So, we are now nodes on a network (see Part 1), connected to just about anything and everything we might want to be connected to. How on earth do we cope with the deluge; of noise, of interruptions, of information? How is this mass connectivity better than what we had in the analogue world. At least we could control that.
Well truth be told you couldn’t could you? Just think how many times the phrase ‘Information Overload’ popped into conversation. Being Digital will put an end to this.
There really is no such thing as information overload. The problem is filter failure; the inability to filter out all the extraneous noise and return just the information you need, in the context of what you are doing and when and where you are doing it. It isn’t less information, knowledge, wisdom you need access to is it? Ideally you want access to ‘everything’. You just need what you need when you need it. Is that too much to ask?
Well, in the analogue world yes. Every time you print a brochure, or roll out research material, or publish a reference guide or white paper then you are throwing that information at a dead end. In print it may be nice to read once but thereafter it has no utility at all. If you can’t search it, if you cannot access it wherever you are, if you cannot cross reference one piece against another then what precisely is its value. Very little is the answer. A one off data dump, soon to be forgotten.
Unfortunately, much of the real estate industry remains in this analogue world. Print, print, print. Glossy, heavy paper reports, brochures and sundry are de rigeur. And don’t they look nice on the shelf. Gathering dust or leaping to the bottom of a briefcase. And best of all are the lengthy printed expositions of how desperately keen xyz company is to ‘save the planet’. This is a madness that has no value and has to stop.
Being Digital means giving up those old analogue ways and digitising everything. And if it is not worth digitising then bin it. CBRE reputedly binned 900,000 documents during the process of moving in to their new Los Angeles, deeply digital, HQ (http://lat.ms/1ePboVD).
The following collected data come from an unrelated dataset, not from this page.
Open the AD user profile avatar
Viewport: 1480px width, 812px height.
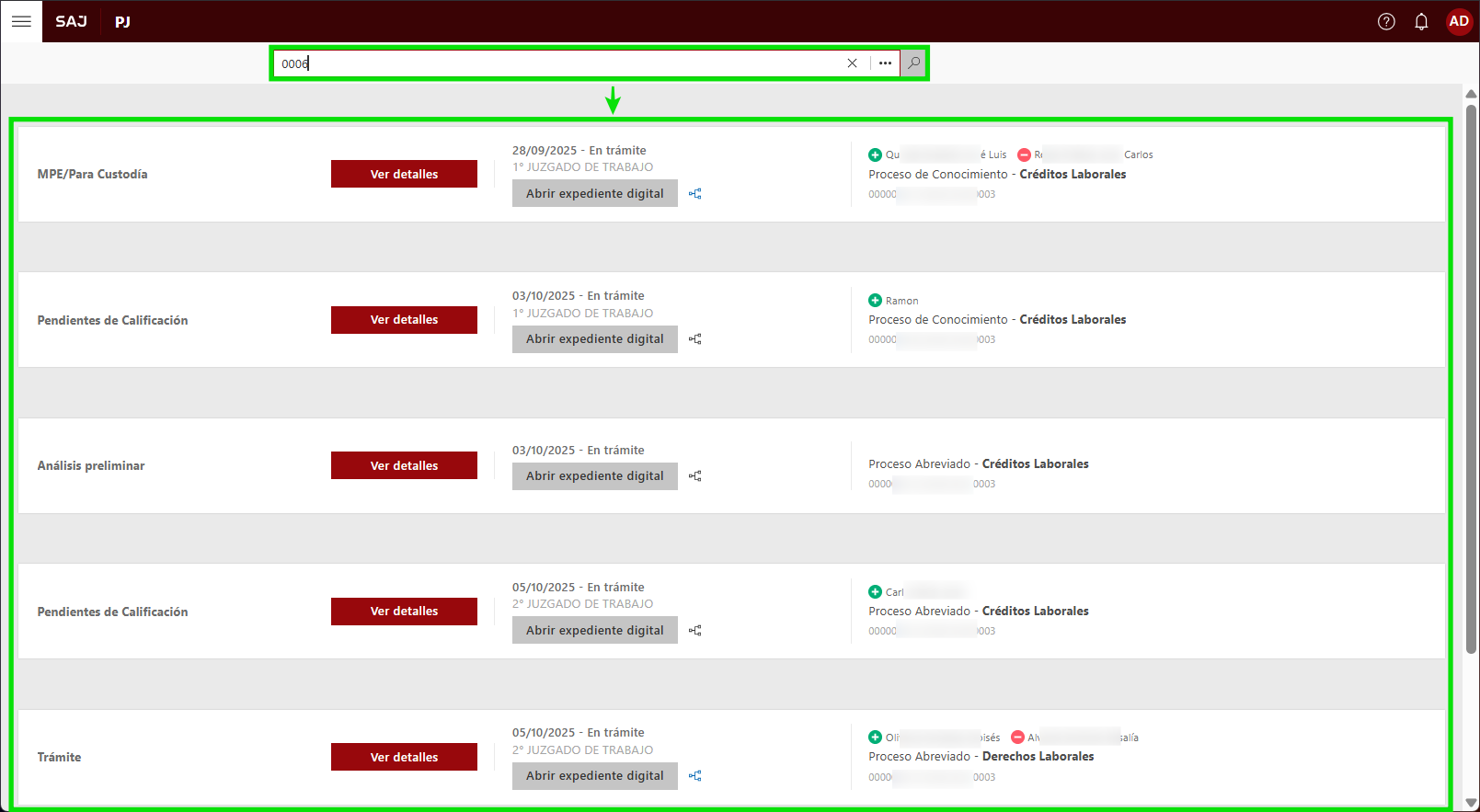coord(1459,21)
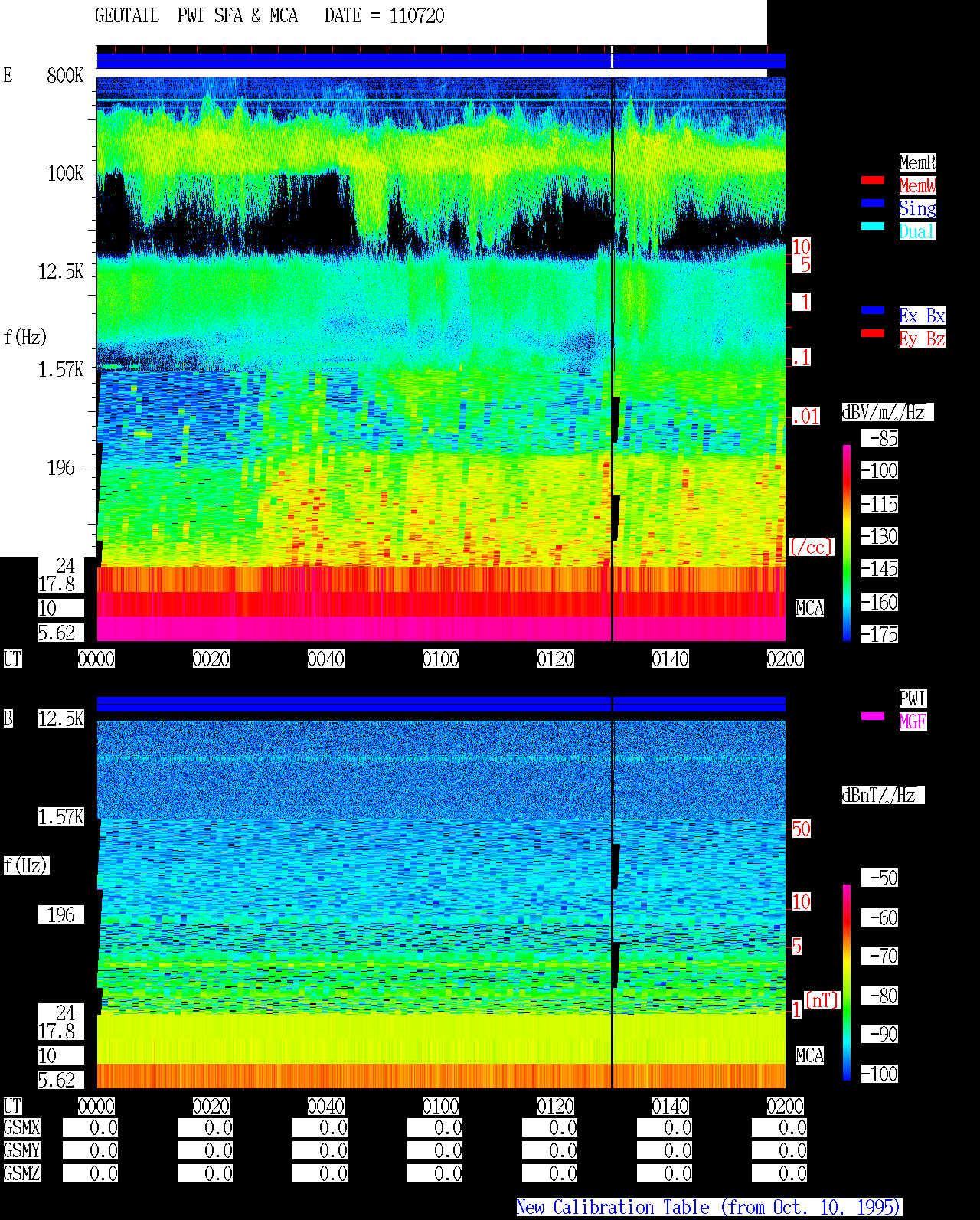Click the red MemW legend swatch
980x1220 pixels.
pyautogui.click(x=873, y=180)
You cannot have great filters unless you have digital material to work with. But if you do digitise your world it is remarkable what will become possible. Leaving aside what you should be able to develop using your own data (if it is digital you should be able to ask for anything), the likes of Google are developing extraordinarily powerful contextual search capabilities that are aimed at predicting what information you need just ahead of when you might ask for it. For example, by examining the diary on your smartphone they can warn you to cut short one meeting, as the traffic is bad on the way to your next one and if you do not leave now you’ll be late. In CBRE’s HQ they have a curved wall running Google Earth over which they lay all their available space data. In Burberry the sales assistants can see what a customer has purchased before and call up new season suggestions based on that data.
Ubiquitous connectivity, combined with unlimited data availability and CONTEXTUAL awareness is a recipe for extraordinary outcomes. Information overload gives way to prescient wisdom. Maybe a bit outlandish within the real estate world but someone will get it right. And I wouldn’t want to have to compete with them.